Lessons from the Cuban snow job

It is too soon to tell just what the recent détente between the US and Cuba will produce, but there are already a few lessons the folks currently governing...

Not the way to go about it
Not the way to go about it

It is too soon to tell just what the recent détente between the US and Cuba will produce, but there are already a few lessons the folks currently governing in Caracas can take from it.

The first is that the announcement creates the first real gap between Caracas and Havana in years.

As Quico rightly pointed out yesterday, Caracas does nothing without consulting Havana first. The Cubans are involved in every major policy decision that Venezuela makes. The two counrties are so in sync that they are occasionally thought of as one.

But after eighteen months of secret negotiations that Venezuela was not privvy to, it’s clear that this is an unbalanced relationship.

An element of trust between the two governing cliques has been broken, and it may take a while to repair. And even though the elites kiss and make up, the people down below – the bureaucrats, the operatives, the middle-ranking officers in the Armed Forces – may end up being a tad more suspicious about the earnestness of their Cuban handlers. The opposition needs to exploit this.

Another point that Venezuelans need to learn is that high-stakes diplomacy happens in the shadows.

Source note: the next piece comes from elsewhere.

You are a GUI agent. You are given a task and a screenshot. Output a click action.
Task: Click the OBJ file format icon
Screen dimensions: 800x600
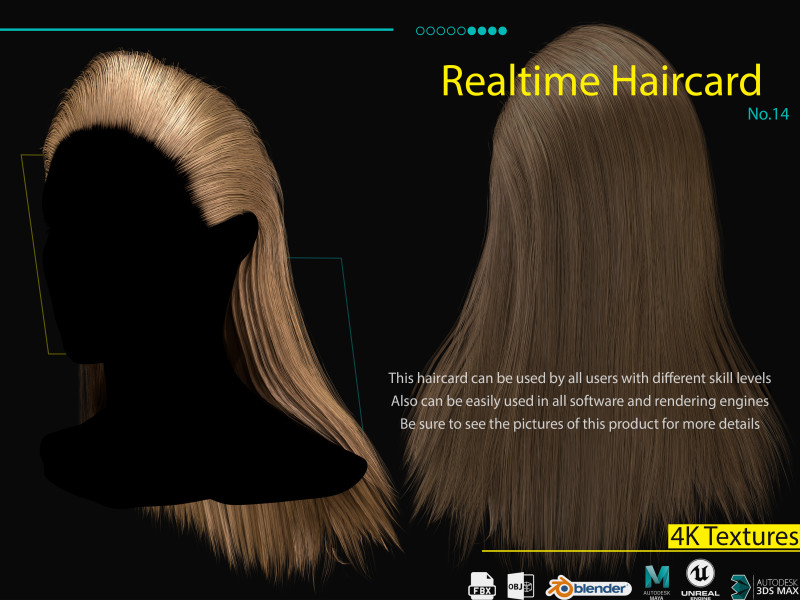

Cuba did not announce to the world that it was meeting with the US. Pope Francis did not tweet about the secret meetings in the Vatican, and Canadian Foreign Minister John Baird was not parading the delegations around Ottawa. Talks were held … in private, away from the psychotic masses and the absurd rallies. No bluster, no huffing and puffing, just … talking. That’s how you get things done in serious circles. That is something chavistas are simply incapable of doing.

A final lesson is that if Venezuela really wishes to get on Washington’s good graces, it will have to make some concessions, just like the Cubans did.

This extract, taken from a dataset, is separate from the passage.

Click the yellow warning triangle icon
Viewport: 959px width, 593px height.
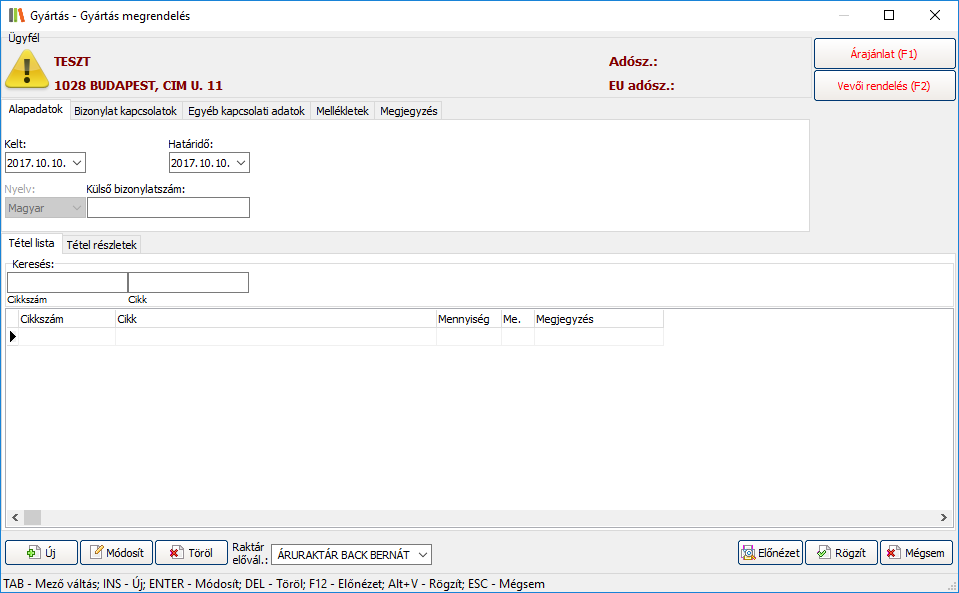[x=27, y=69]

There are scores of political prisoners in Venezuela, including Leopoldo López, perhaps the continent’s most prominent prisoner of conscience. Unless Caracas is willing to show some generosity and free these folks, talks to improve relations will remain one-sided, no matter how many insulting, deceitful op-eds Diosdado Cabello’s English-speaking mistress writes for the New York Times.

The US-Cuba agreement was a watershed moment for the continent. It is the result of months of high-stakes diplomacy played by skilled professionals.

That doesn’t seem like a game that our ill-prepared leaders are capable of playing.